İklim değişikliğinin küresel düzeydeki etkileri atmosfer ve iklim, buzullar, kar ve buz, deniz sistemleri, karasal ekosistemler ve biyolojik çeşitlilik, su, tarım, ekonomi ve insan sağlığı gibi farklı kategorilerde kendini göstermektedir.
Küresel ısınma, dünya iklim sisteminin uzun zaman zarfında ısınması olarak ifade edilmektedir. Bu durumun yaşanmasında en büyük etken insan kaynaklı emisyonlar ve büyük ölçüde artan CO2 miktarıdır. Sanayi devriminden bu zamana kadar atmosferdeki CO2 miktarı ortalama yüzde 35 artmıştır. Modern verilerin tutulmaya başlandığı 1880 yılından bugüne yaşanan en sıcak yıl 2020 yılında oldu. Dünyanın yüzey sıcaklığı ortalaması 19. yüzyılın sonrasından bu zamana 0.9oC artmıştır.

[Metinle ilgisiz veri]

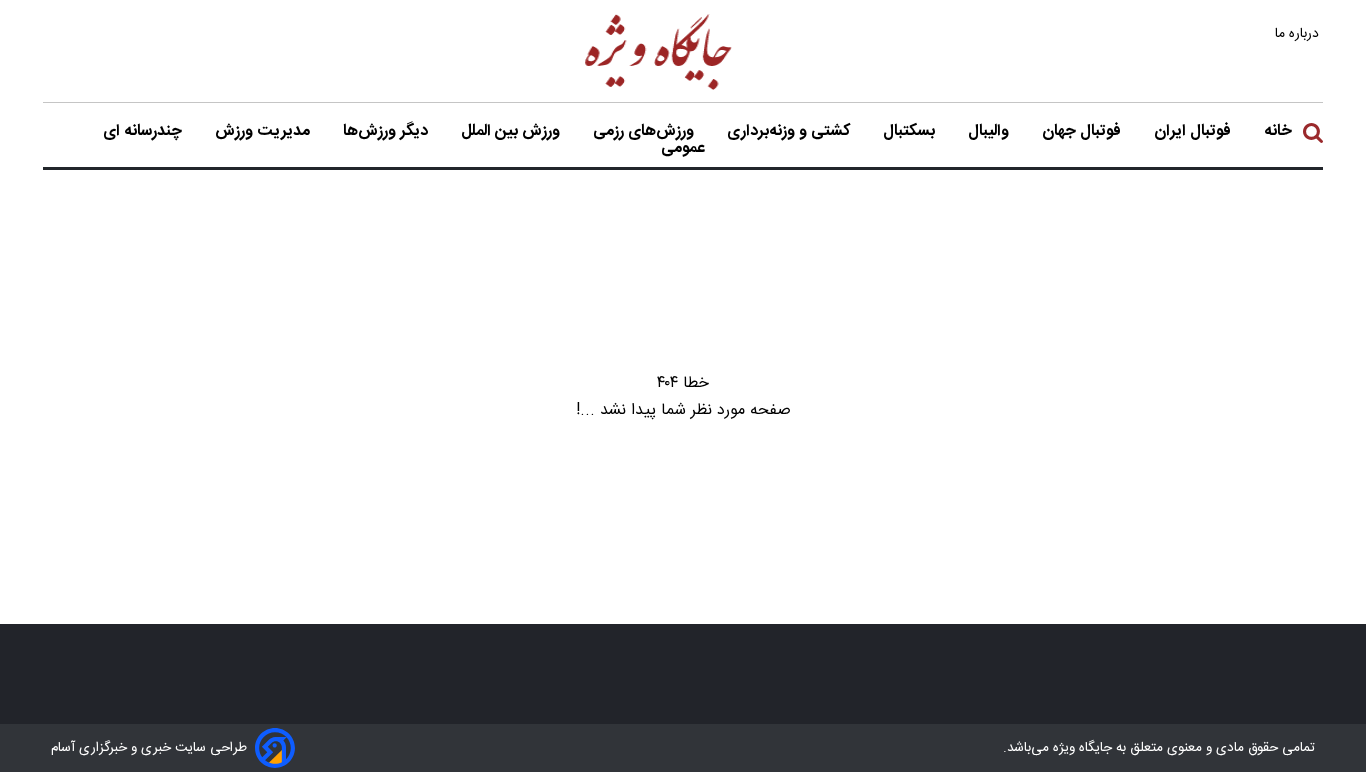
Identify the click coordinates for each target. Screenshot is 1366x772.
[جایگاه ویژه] (659, 88)
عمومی (685, 149)
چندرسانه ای (144, 132)
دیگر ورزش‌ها (387, 132)
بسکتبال (911, 132)
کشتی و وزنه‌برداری (790, 132)
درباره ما (1299, 33)
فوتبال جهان (1083, 132)
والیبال (990, 132)
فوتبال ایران (1194, 132)
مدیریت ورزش (264, 132)
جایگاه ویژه (1080, 748)
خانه (1278, 132)
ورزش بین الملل (512, 132)
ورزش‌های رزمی (645, 132)
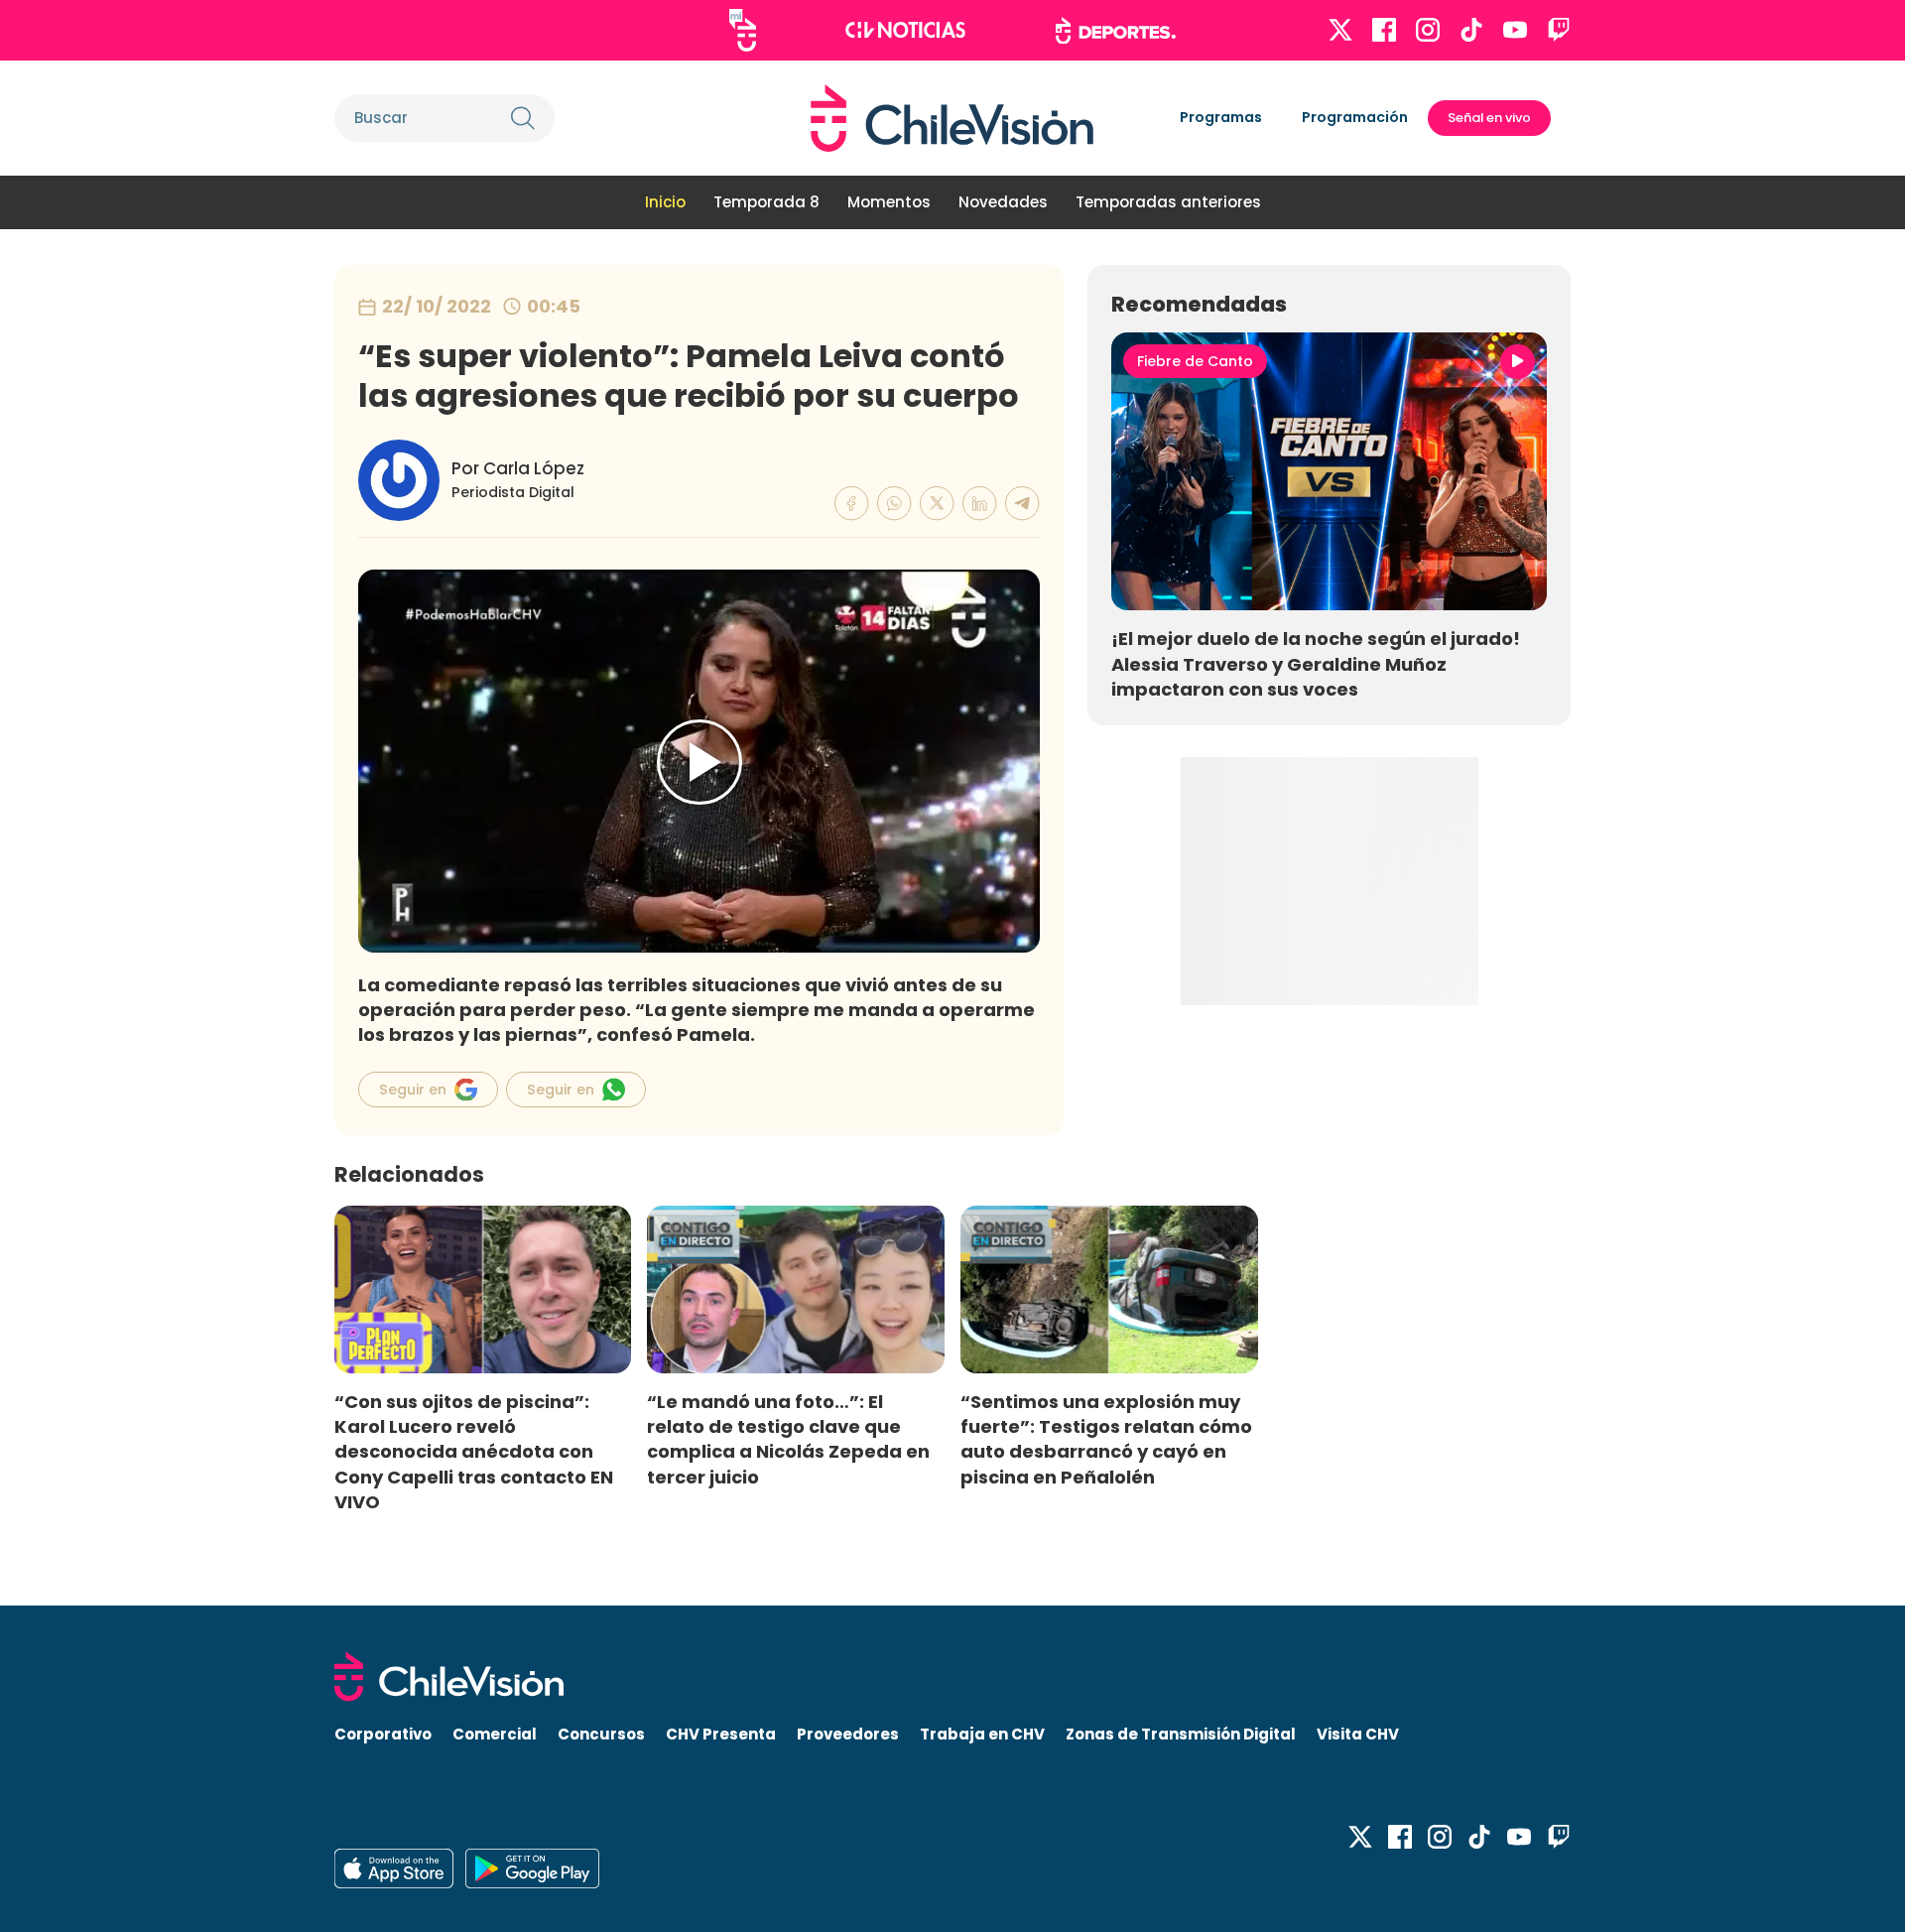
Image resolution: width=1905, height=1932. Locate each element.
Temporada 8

İklim değişikliği aslında bir sağlık sorunudur, gezegendeki tüm canlıların sağlığına zarar vermektedir. Bugün gelinen nokta itibarı ile iklim değişikliği dünya ve Türkiye’de insan hayatını ve sağlığını önemli ölçüde etkileyen, gerekli önlemler alınmazsa hayati risk taşıyan bir boyuta ulaşmış durumdadır.
Dünya Sağlık Örgütü, 2030 yılından sonraki 20 yılda iklim değişikliği kaynaklı ek 5 milyon ölüm öngörmektedir. İklim değişikliğinin sağlığa etkileri mevsimsel olarak değişim göstermektedir. İklim değişikliğinin insanlar üzerindeki en yıkıcı etkileri, sıkça ve şiddetli şekillerde yaşanmaya başlayan aşırı hava olayları sonucunda meydana gelmektedir. İklim değişikliği insan sağlığına sadece doğrudan etkilerle (sıcaklıkların artması, aşırı hava olayları gibi) değil, dolaylı etkilerle de (kitlesel göç ve çıkan çatışmalar sonucu yaralanmalar, besin kaynaklarına ulaşamama sonucu ortaya çıkacak hastalıklar gibi) zarar vermektedir.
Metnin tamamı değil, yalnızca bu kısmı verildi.